Download and load MNIST data

In [None]:
train_data = dsets.MNIST(root = './data', train = True,
                        transform = transforms.ToTensor(), download = True)

test_data = dsets.MNIST(root = './data', train = False,
                       transform = transforms.ToTensor())

train_gen = torch.utils.data.DataLoader(dataset = train_data,
                                             batch_size = batch_size,
                                             shuffle = True)

test_gen = torch.utils.data.DataLoader(dataset = test_data,
                                      batch_size = batch_size, 
                                      shuffle = False)

Define model class

In [None]:
class Net(nn.Module):
  def __init__(self, input_size, hidden_size, num_classes):
    super(Net,self).__init__()
    self.fc1 = nn.Linear(input_size, hidden_size[0])
    self.fc2 = nn.Linear(hidden_size[0], hidden_size[1])
    self.fc3 = nn.Linear(hidden_size[1], num_classes)
    self.relu = nn.ReLU()
  
  def forward(self,x):
    out = self.relu(self.fc1(x))
    out = self.relu(self.fc2(out))
    out = self.fc3(out)
    return out

Build the model

In [None]:
hidden_size=[300,100]
net = Net(input_size, hidden_size, num_classes)

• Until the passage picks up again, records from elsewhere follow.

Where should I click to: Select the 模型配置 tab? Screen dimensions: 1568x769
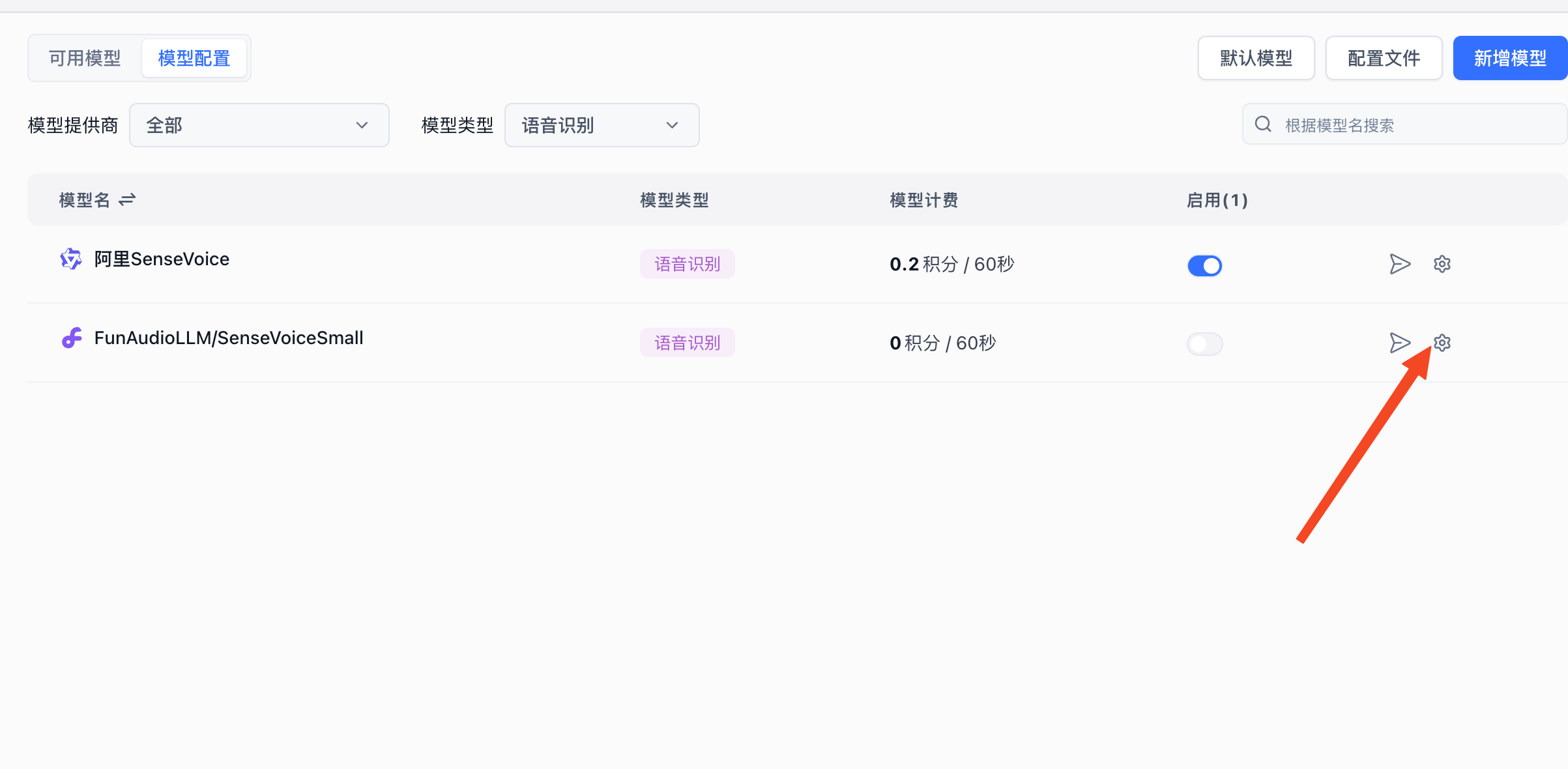point(194,58)
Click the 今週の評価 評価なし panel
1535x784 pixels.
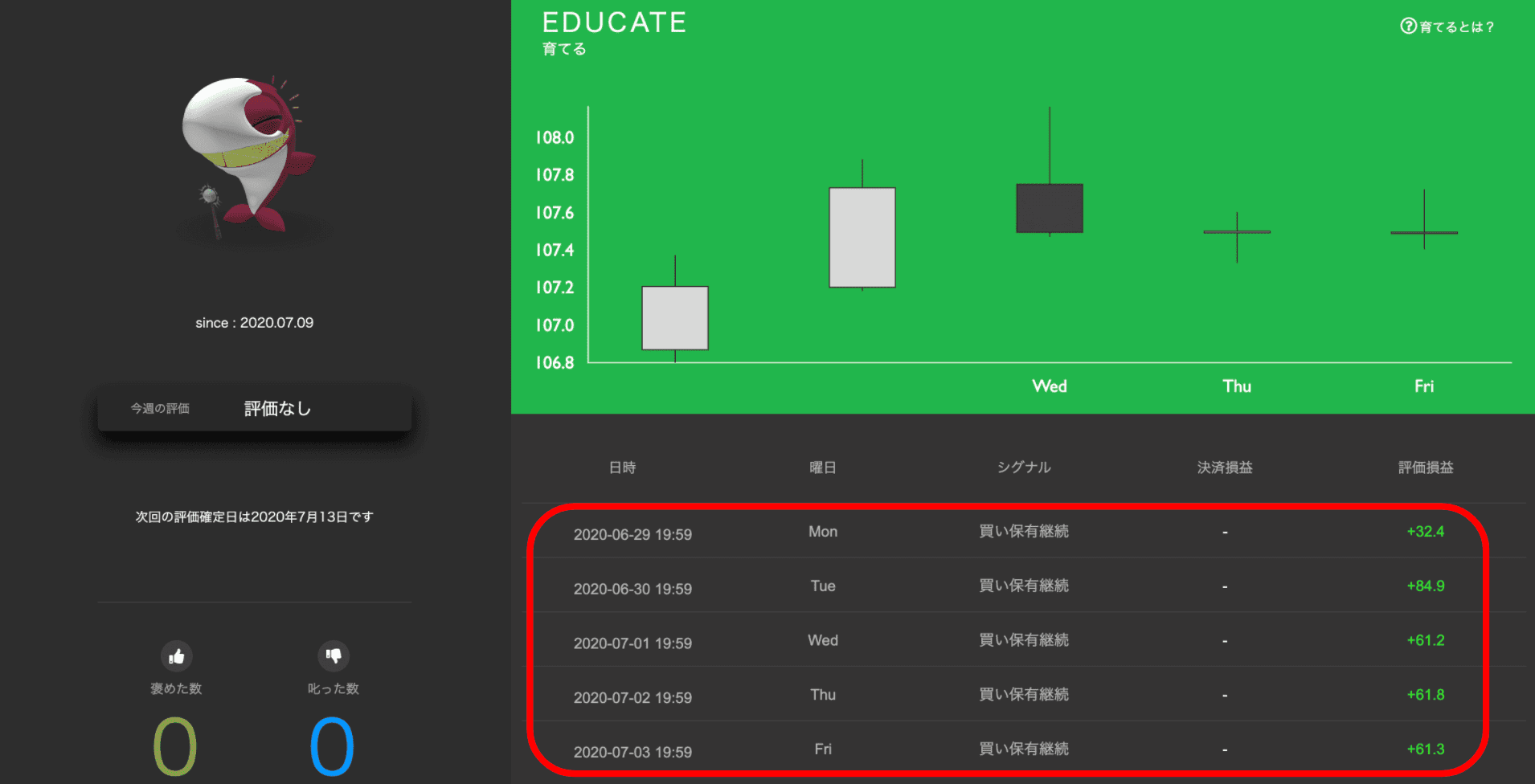tap(255, 408)
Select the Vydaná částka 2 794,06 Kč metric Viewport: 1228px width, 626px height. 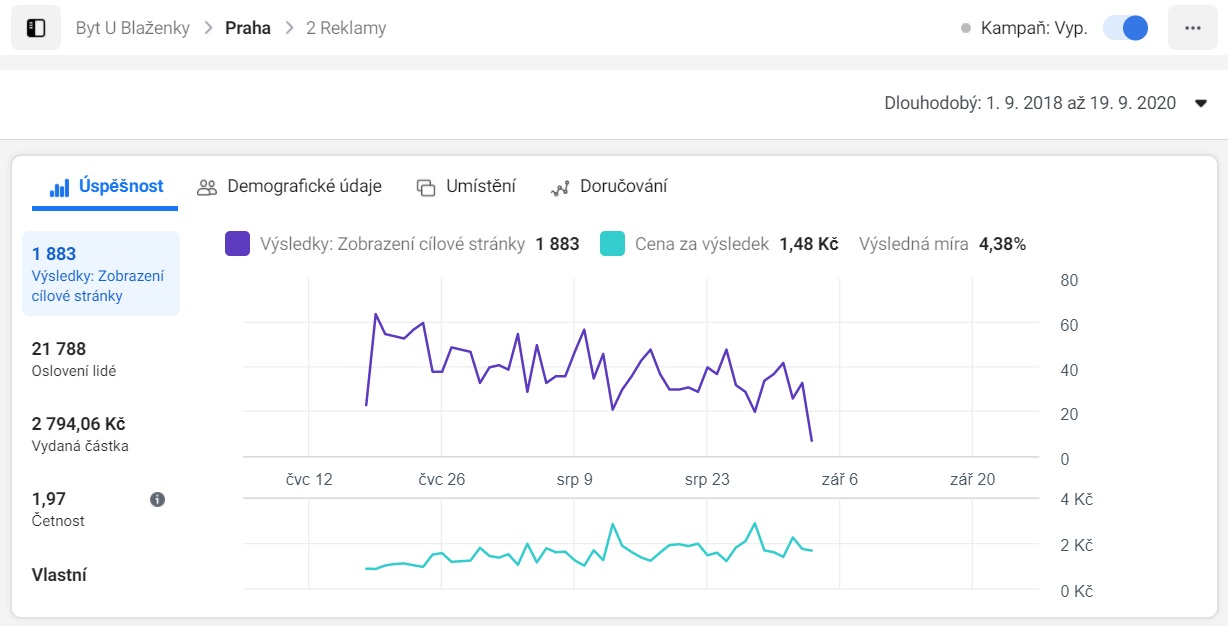(x=80, y=434)
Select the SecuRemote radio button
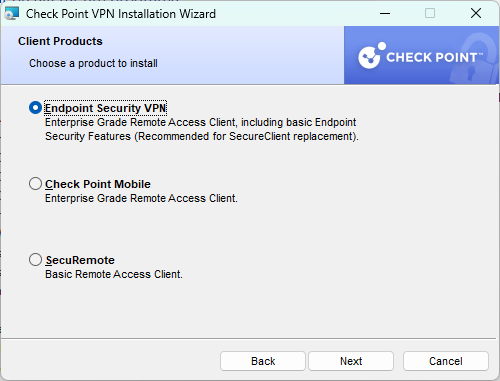This screenshot has width=500, height=381. pos(35,260)
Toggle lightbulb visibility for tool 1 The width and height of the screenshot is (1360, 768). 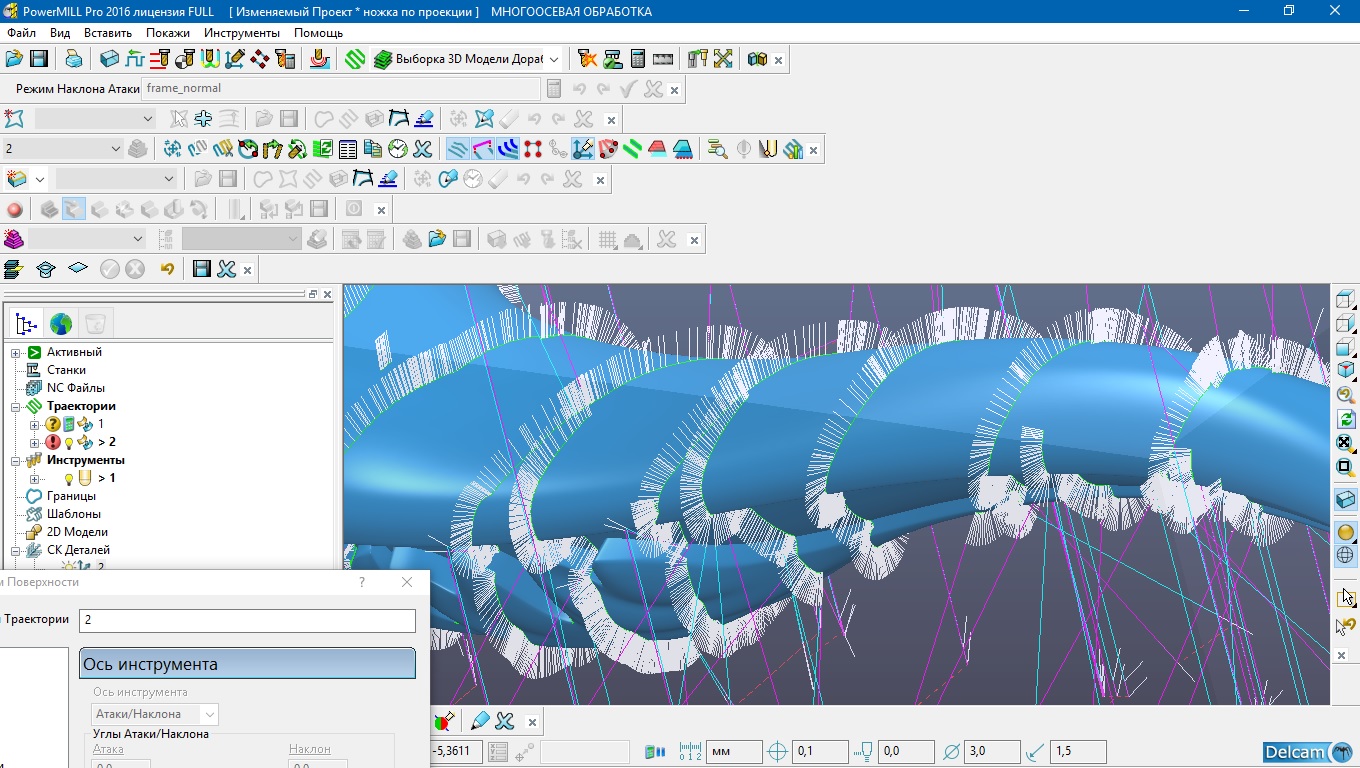pyautogui.click(x=69, y=478)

if torch.cuda.is_available():
  net.cuda()

Define loss function and the optimizer

In [None]:
loss_function = nn.CrossEntropyLoss()
optimizer = torch.optim.Adam( net.parameters(), lr=lr)

Train the model

In [None]:
for epoch in range(num_epochs):
  for i ,(images,labels) in enumerate(train_gen):
    images = Variable(images.view(-1,28*28)).cuda()
    labels = Variable(labels).cuda()
    
    optimizer.zero_grad()
    outputs = net(images)
    loss = loss_function(outputs, labels)
    loss.backward()
    optimizer.step()
    
    if (i+1) % 100 == 0:
      print('Epoch [%d/%d], Step [%d/%d], Loss: %.4f'
                 %(epoch+1, num_epochs, i+1, len(train_data)//batch_size, loss.data.item()))

Evaluate the accuracy of the model

In [None]:
correct = 0
total = 0
for images,labels in test_gen:
  images = Variable(images.view(-1,28*28)).cuda()
  labels = labels.cuda()
  
  output = net(images)
  _, predicted = torch.max(output,1)
  correct += (predicted == labels).sum()
  total += labels.size(0)

print('Accuracy of the model: %.3f %%' %((100*correct)/(total+1)))

Evaluate memory consumption and inference time

In [None]:

import torch
import torchvision.models as models
from torch.profiler import profile, record_function,ProfilerActivity

with profile(activities=[
        ProfilerActivity.CPU, ProfilerActivity.CUDA],profile_memory=True, record_shapes=True) as prof:
    with record_function("model_inference"):
      for i ,(images,labels) in enumerate(train_gen):
        outputs = net(Variable(images.view(-1,28*28)).cuda())

print(prof.key_averages().table(sort_by="self_cuda_time_total", row_limit=10))